I tried to build a $\kappa$-tree with $2^{\kappa}$ branches of consistent formulas,but i get stuck at the limit ordinal stage, and so i manage to do that only for $\kappa =\omega$

It must have something to do with the fact that there are $\kappa$ many finite subsets for $A\subseteq |M|$ with $|A|=\kappa$, and for each pair of such sets we can fined a member of $|M|$ that is in relation with all members of one of them, and is not in relation with any of the other set members. But i need help to formalise it.

thanks a head

Answer 1

So i think iv got this:

Let $M$ be a model of $RG$ of infinite cardinality $\kappa$ . We will note that given a partition of $M$ in to pairs of size less then $n>0$ sets $\left\{ A_{i},B_{i}\right\} _{i\in I}$ , if we define $\varphi_{A_{i},B_{i}}(x)$ to be the statement “$x$ is in relation with all members of $A_{i}$ and with non of the members of $B_{i}$ ” then a set of boolean combination that uses $\varphi_{A_{i},B_{i}}$ at most once, is finitely realizable in $M$ . (since $M\vDash RG$ ) Thus there are at least $2^{|I|}$ types in $S_{1}\left(M\right)$ and since it must be that $\left|I\right|\ge\kappa$ then $S_{1}\left(M\right)>\kappa$ and we are done. i.e $RG$ is not $\kappa$ -stable for any infinite $\kappa$ $ \square$

Answer 2

If you have talked about the order property (Assume you are working inside a monster model. $\varphi(x,y)$ has the OP iff there exists $(a_{i})_{i<\omega}$ and $(b_{i})_{i<\omega}$ s.t. $\models{\varphi(a_{i},b_{j})}$ iff $i<j$), and the fact that a theory is unstable iff there exists a model $M$ and a $L$ formula witnessing the order property inside of $M$, then you can finish this problem by showing that the formula $E(x,y)$ has the OP (.).

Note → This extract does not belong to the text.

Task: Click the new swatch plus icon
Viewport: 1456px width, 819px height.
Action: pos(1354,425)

If not, you probably need to mine the ideas found in the proof of the above statement. The proof that OP implies unstable is usually pretty straight forward, though the other direction of the theorem is very involved. The problem is, authors usually prove a bunch of equivalent statements in one go, so mining exactly the ideas you need for this can be a little tricky.

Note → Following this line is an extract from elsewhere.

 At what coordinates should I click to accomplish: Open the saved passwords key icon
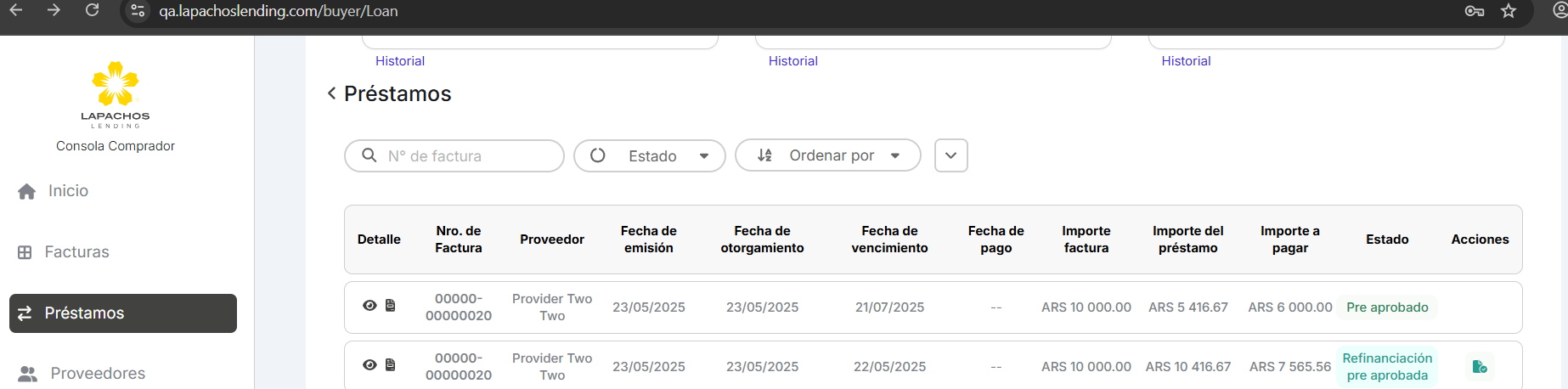coord(1475,11)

Edit 1: As an alternate, if you have talked about the connections between ranks and stability, you should be able to show that $R^{E(x,y)}(z=z)$ is $\geq{\omega}$, which in turn implies that $S_{E(x,y)}(A)$ has cardinality $>\kappa$ for any cardinal $\kappa$. Thinking on it further this is probably the shortest way. These facts should be there in pretty much any book that is dedicated to stability theory. I would recommend glancing at Cassanova's text "Simple Theories and Hyper Imaginaries". The second chapter should have what you need in very concise form.